So, it was backtracking over the fences for the Ostrander boys, up the farm lane and to the car.

Reverting in her discourse to the time when the freight train came along and she was standing alongside the tracks, Ruth quoted the brakeman, "We can't leave you here, we'll carry you on to Gainesville. I don't want to put you up in the engine cab, because you'll get all dirty. When the caboose comes along, just climb on and they will take you on in."

The heavy Mikados tugged their load over the trestle spanning the Erie tracks, as the dutiful trainman stood at Ruth's side. Little did she know, he was ready to fling her and her gear on the train, if that was what was required. It may have been chauvinistic, but she was not going to be left behind at Silver Lake Junction.

A string of cars rolled by them, until along came the caboose. The brakeman explained what she should do, "Now just grab onto the bar and pull yourself up. The train won't stop completely, so grab the bar."

"But I grabbed the wrong bar," Ruth admitted, "the man pushed me up and the two railroad men who were in the caboose yelled, 'Lady, don't ever get on a train that way!'"

Exasperated, the new passenger huffed, "Well, my experience is pretty limited. That's the first time I ever had to do anything like that!"
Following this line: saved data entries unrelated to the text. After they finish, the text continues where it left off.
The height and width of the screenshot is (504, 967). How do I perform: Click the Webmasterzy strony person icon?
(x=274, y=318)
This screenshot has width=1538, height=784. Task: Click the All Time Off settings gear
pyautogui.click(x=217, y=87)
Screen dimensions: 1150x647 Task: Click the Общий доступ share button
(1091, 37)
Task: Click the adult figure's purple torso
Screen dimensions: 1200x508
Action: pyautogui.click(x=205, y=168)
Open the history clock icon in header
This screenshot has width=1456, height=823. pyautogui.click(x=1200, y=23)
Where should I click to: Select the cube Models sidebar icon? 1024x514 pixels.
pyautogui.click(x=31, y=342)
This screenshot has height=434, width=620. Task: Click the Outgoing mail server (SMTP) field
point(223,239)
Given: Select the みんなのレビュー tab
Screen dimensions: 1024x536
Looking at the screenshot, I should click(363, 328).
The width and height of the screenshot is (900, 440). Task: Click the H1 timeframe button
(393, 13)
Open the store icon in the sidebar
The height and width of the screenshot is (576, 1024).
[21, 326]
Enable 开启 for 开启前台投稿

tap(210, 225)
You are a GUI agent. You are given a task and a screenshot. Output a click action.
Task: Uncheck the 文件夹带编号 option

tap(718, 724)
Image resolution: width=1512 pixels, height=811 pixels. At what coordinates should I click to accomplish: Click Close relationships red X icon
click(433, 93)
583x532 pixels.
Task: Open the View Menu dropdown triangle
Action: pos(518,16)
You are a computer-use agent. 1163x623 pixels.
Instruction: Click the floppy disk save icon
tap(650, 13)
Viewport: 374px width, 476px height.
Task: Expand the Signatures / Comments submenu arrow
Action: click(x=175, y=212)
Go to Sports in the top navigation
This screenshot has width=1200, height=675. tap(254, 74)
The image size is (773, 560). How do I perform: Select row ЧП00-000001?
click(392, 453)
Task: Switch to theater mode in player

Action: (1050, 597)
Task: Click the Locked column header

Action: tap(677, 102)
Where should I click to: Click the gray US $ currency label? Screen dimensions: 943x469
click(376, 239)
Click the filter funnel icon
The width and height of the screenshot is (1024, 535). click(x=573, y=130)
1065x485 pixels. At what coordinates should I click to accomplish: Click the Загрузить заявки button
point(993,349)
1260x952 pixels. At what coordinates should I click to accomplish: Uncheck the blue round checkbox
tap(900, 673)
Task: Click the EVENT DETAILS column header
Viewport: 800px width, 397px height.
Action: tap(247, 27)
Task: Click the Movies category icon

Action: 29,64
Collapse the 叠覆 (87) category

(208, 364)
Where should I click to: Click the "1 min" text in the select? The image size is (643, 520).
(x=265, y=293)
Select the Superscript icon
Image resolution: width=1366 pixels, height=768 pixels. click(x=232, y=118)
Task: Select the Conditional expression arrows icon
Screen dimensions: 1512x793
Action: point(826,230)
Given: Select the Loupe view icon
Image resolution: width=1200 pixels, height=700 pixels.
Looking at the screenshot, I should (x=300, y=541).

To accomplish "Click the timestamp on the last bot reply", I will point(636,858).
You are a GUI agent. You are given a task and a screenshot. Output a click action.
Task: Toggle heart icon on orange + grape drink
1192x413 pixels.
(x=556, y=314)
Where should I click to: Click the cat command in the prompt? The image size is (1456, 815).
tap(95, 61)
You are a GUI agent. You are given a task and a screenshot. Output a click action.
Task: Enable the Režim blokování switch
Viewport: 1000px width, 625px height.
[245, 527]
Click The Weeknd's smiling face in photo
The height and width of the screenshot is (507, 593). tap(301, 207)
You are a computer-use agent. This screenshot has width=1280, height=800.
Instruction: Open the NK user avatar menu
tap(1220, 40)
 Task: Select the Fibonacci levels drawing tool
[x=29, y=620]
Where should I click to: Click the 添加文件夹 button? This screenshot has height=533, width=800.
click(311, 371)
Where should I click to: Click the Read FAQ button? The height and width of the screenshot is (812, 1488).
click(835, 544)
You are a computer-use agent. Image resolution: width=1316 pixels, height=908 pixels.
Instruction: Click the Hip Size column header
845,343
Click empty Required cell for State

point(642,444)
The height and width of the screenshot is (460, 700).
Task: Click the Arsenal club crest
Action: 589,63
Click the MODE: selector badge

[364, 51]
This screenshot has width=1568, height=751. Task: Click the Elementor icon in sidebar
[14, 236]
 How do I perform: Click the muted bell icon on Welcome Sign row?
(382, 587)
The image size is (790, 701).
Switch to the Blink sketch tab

As it turned out they were exceptional fellows, dutifully hauling her baggage aboard and announcing, almost in unison, "We are all family men here." She thought the declaration was interesting at that harried time, but it did not have significance until many years later, when (in retelling the story for the tenth time) it suddenly struck her they were assuring her that they were gentlemen.

"There were bunks in there and a little refrigerator. They got me a glass of water and helped to sit me up on one of the bunks and, in due time, we arrived at Gainesville."

Still working up the steep 1.4% grade, the freight was not about to stop until it made its way to the water crane at Gainesville. Unlike the train she abandoned earlier, Ruth would not see a dandy passenger conductor flinging down a hand stool and extending a hand for her to alight daintily in that little burg.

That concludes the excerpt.